Brad entered a quick command on one of his own MFDs. “Configuring for a short-field rough landing.” Then he throttled back some more. The Iron Wolf aircraft slid lower.

The muffled roar from the Ranger’s four turbofan engines diminished fast. As their airspeed dropped, hydraulics whined shrilly. Computer-directed control surfaces opened along the trailing edge of the wing, providing more lift. The XCV-62’s nose gear and twin wing-mounted bogies swung down and locked in position.

The dirt road, with a glowing line drawn across it to mark Brad’s desired touch-down point, loomed ahead through the windscreen, growing larger quickly as they descended. They came in low over the road, thundering along just feet above the ground. His left hand hovered over the throttles.

One hundred yards. Fifty yards. Twenty-five yards. The computer-drawn touch-down marker was suddenly a fiery green blaze across his whole HUD.

“Landing… now,” he said decisively. With a smooth motion, he chopped the throttles back almost all the way.

The Iron Wolf stealth transport dropped out of the sky. It touched down with a sharp jolt — shaking and rattling hard as it bounded down the rutted dirt road. Plumes of dust and sand kicked loose by its passage drifted away on a light breeze. Quickly, Brad reversed thrust, gradually bringing them to a full stop about a thousand feet from where the Ranger’s landing gear first kissed the earth.

For a moment, he sat still, breathing hard. Then he grinned over at Nadia. “Well, check off one more successful landing in this crate. Or, depending on how you look at it, one more narrowly avoided crash.”

She made a show of peering out both sides of the cockpit and then looked back at him with a crooked smile of her own. “Since the aircraft does seem to be in one piece, I suppose your more optimistic appraisal is warranted.” She turned more serious. “Now what?”

“Now we drop the ramp and have Captain Schofield and his merry band of scouts guide us to a somewhat less conspicuous position a little off this road. Before the sun comes up, we need to be out of sight, especially from the air.”

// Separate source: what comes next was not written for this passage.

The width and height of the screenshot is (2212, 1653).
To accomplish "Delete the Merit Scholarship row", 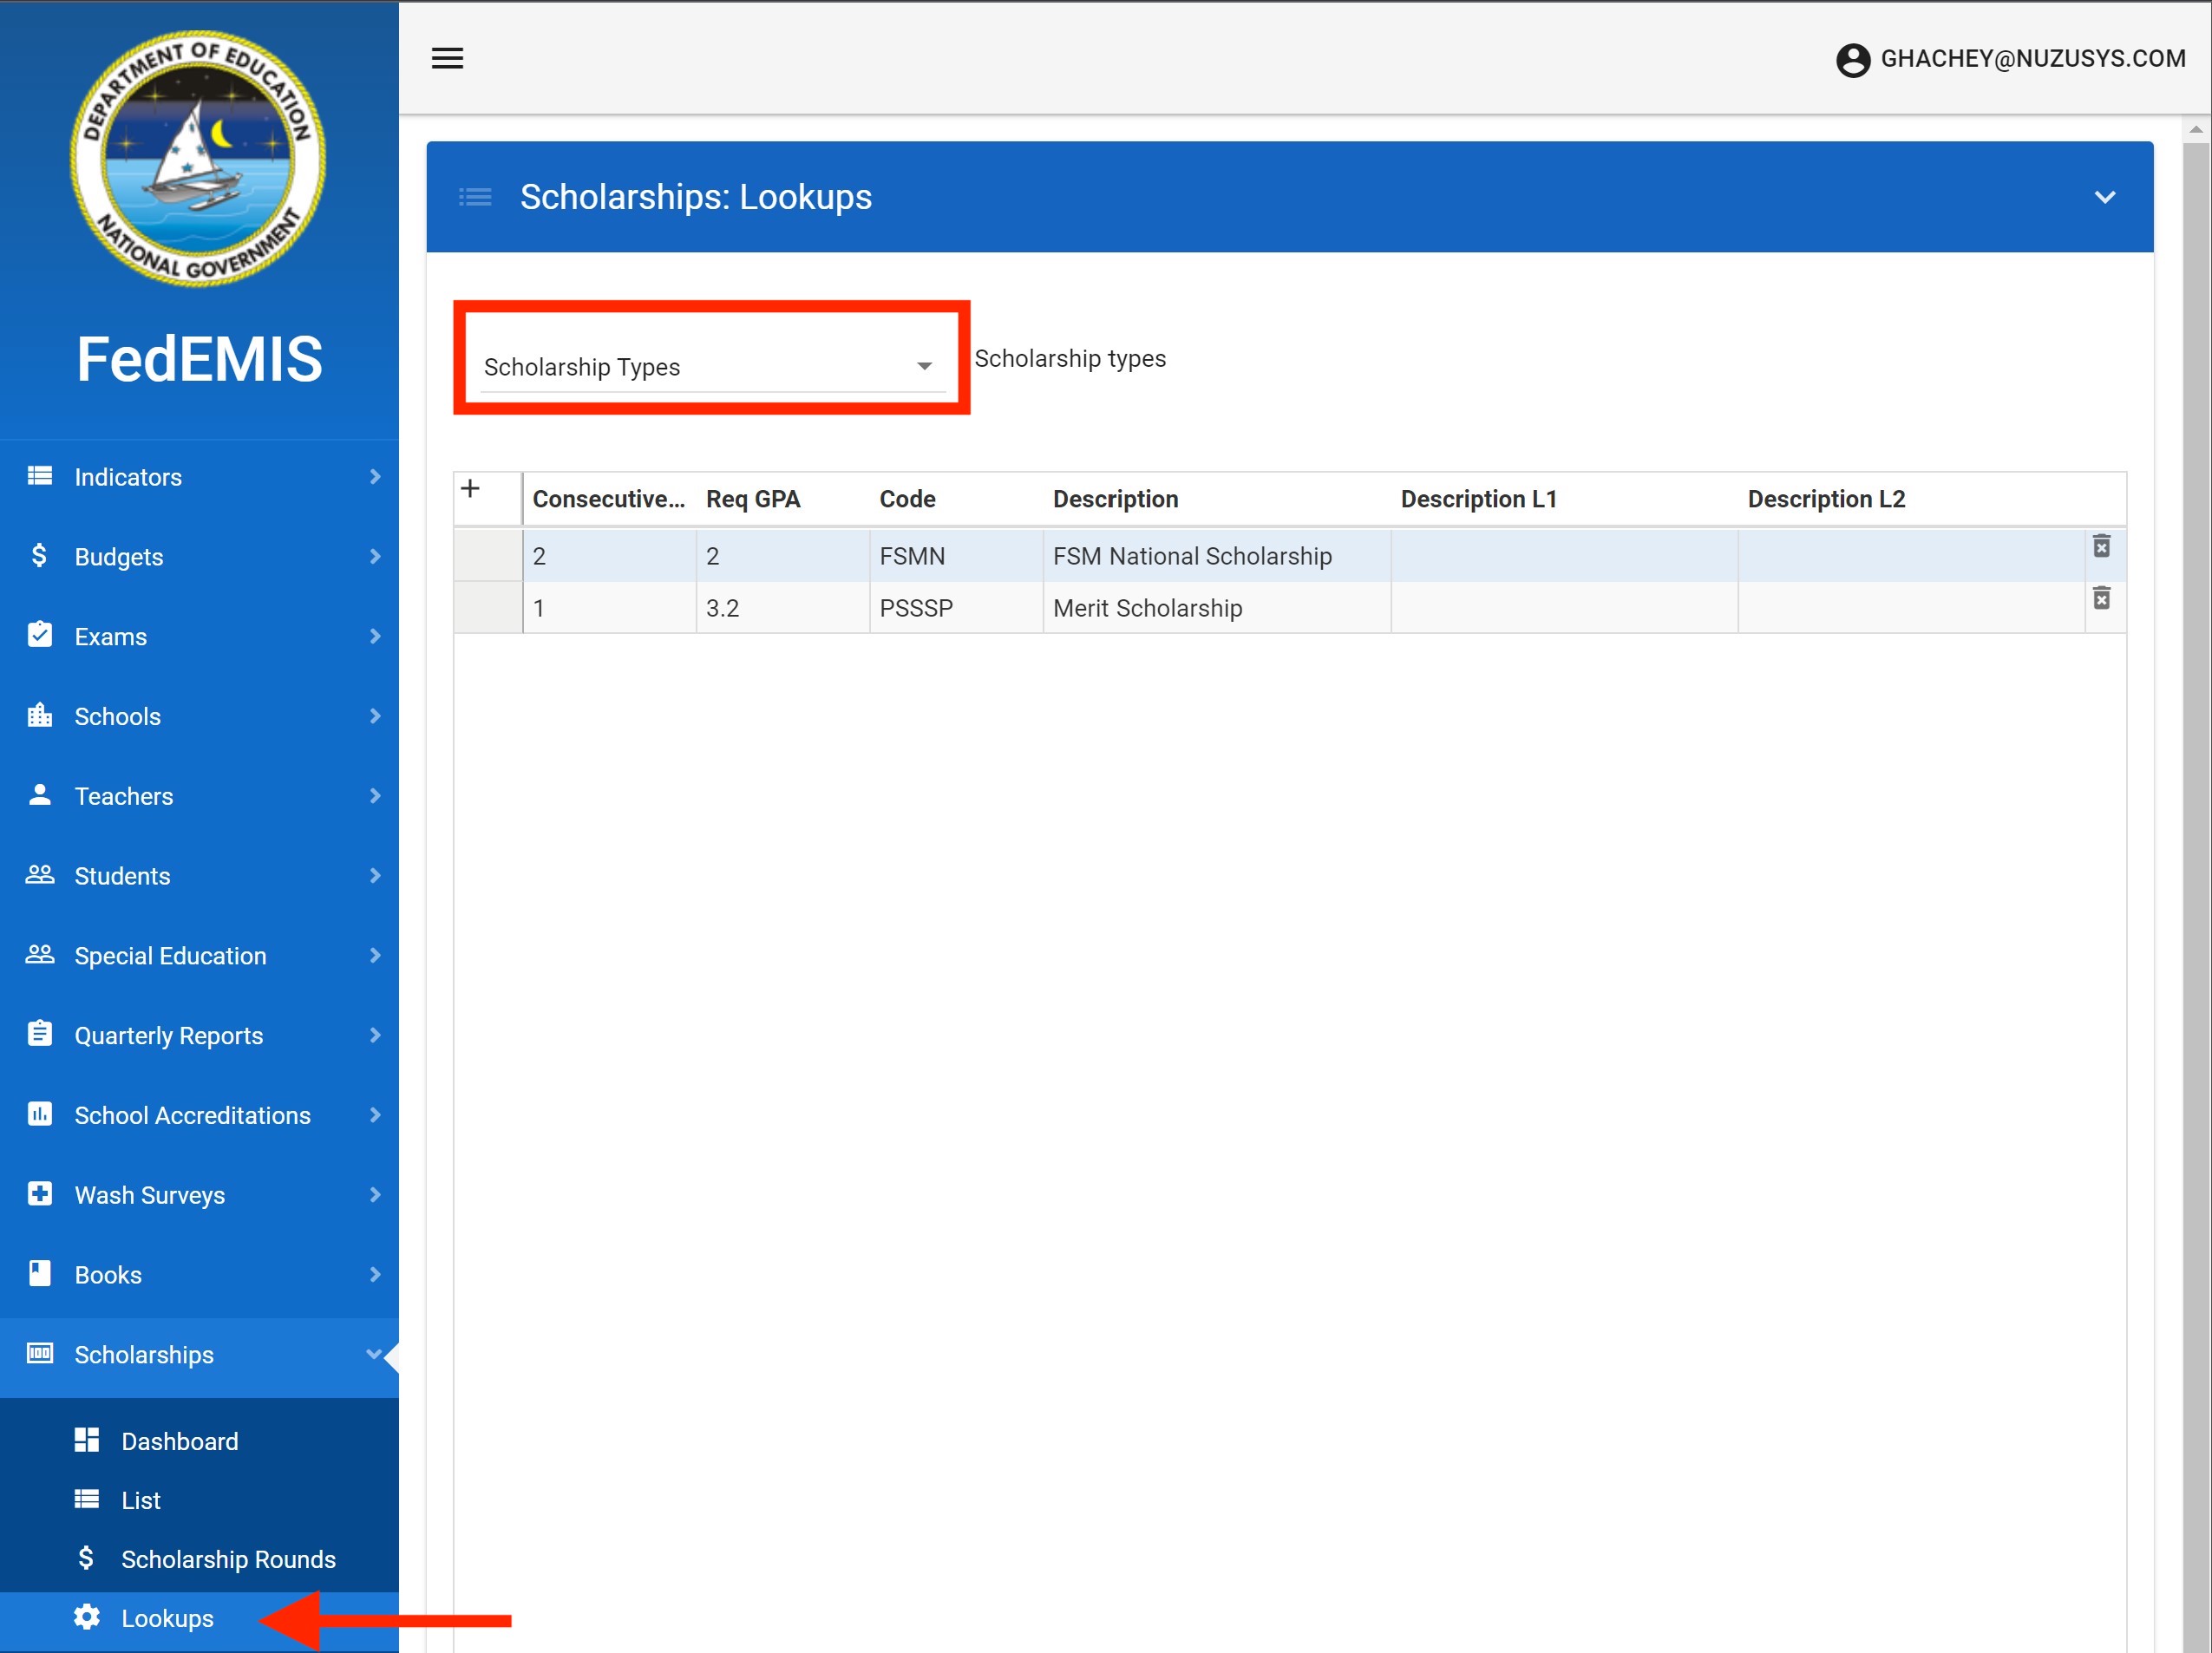I will [2101, 599].
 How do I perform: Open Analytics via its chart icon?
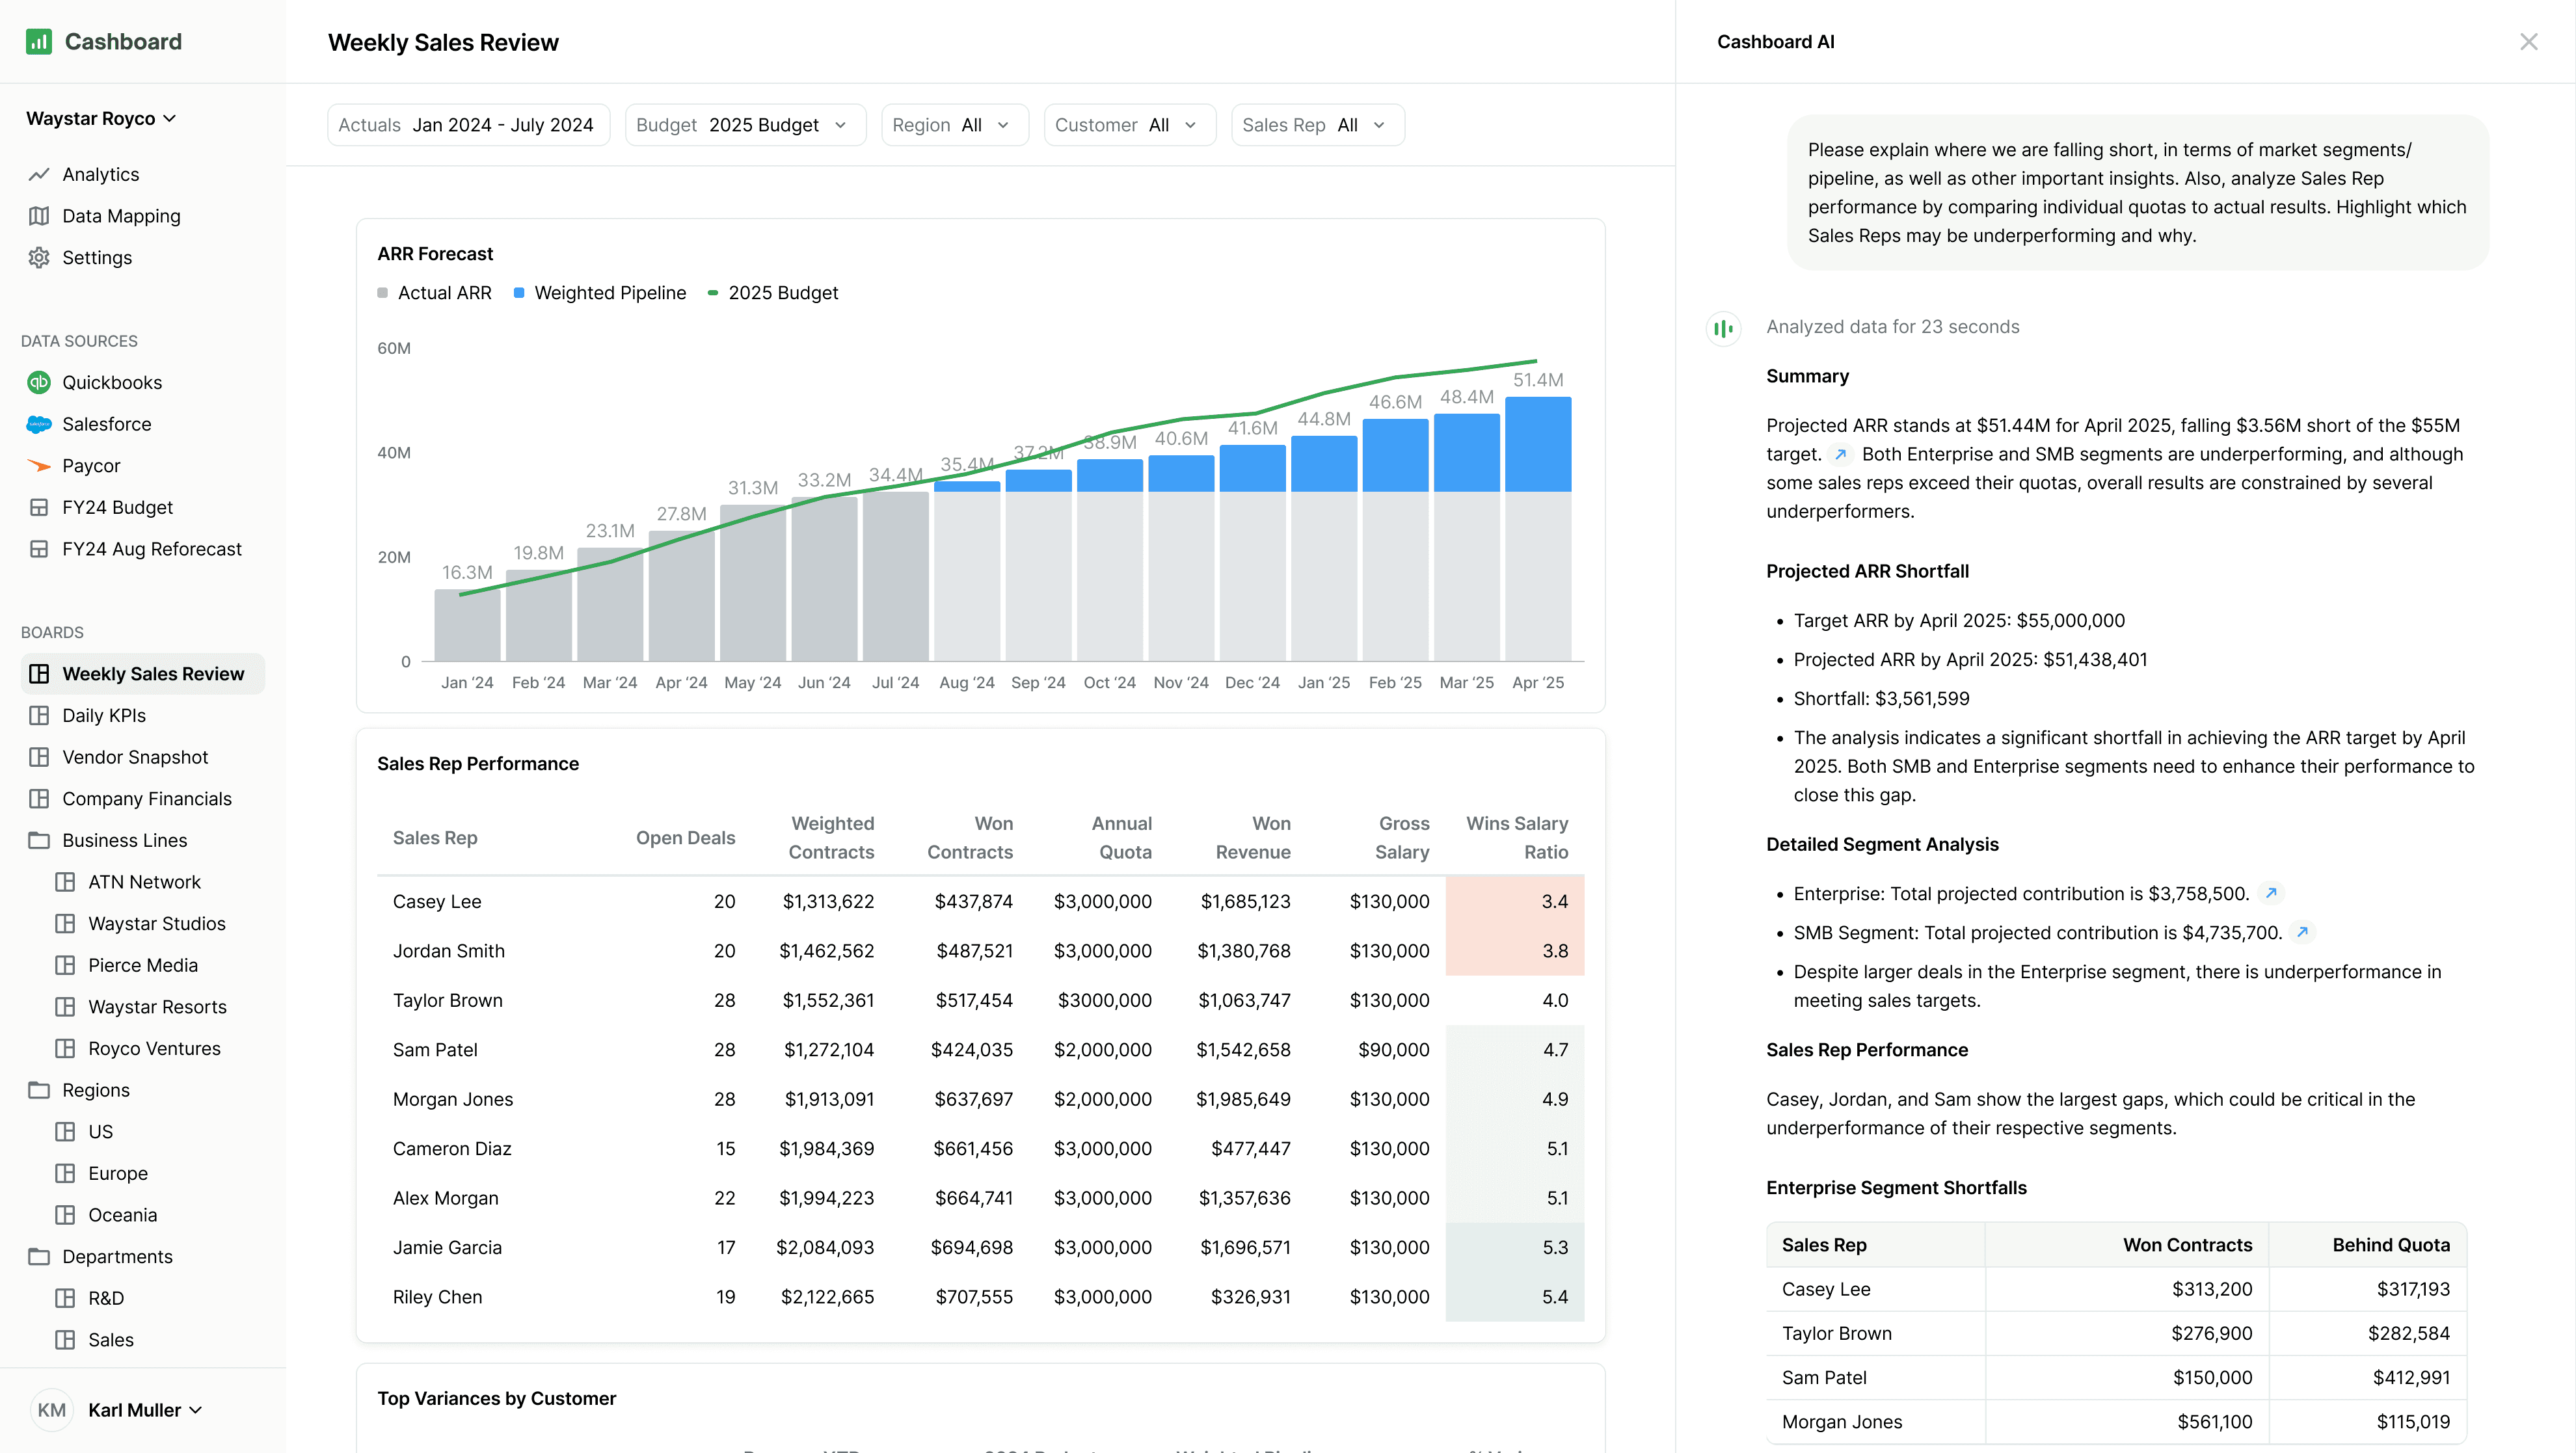coord(39,174)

Thirty minutes later, the Ranger was parked near the opening of a draw lined with sagebrush just east of the dirt road they’d used as an improvised landing strip. Schofield and one of his men were draping Scion-designed camouflage netting across the aircraft to shield it from visual, thermal, or radar detection. The rest were hard at work smoothing out the tracks left by the aircraft’s gear when it taxied into this hiding place.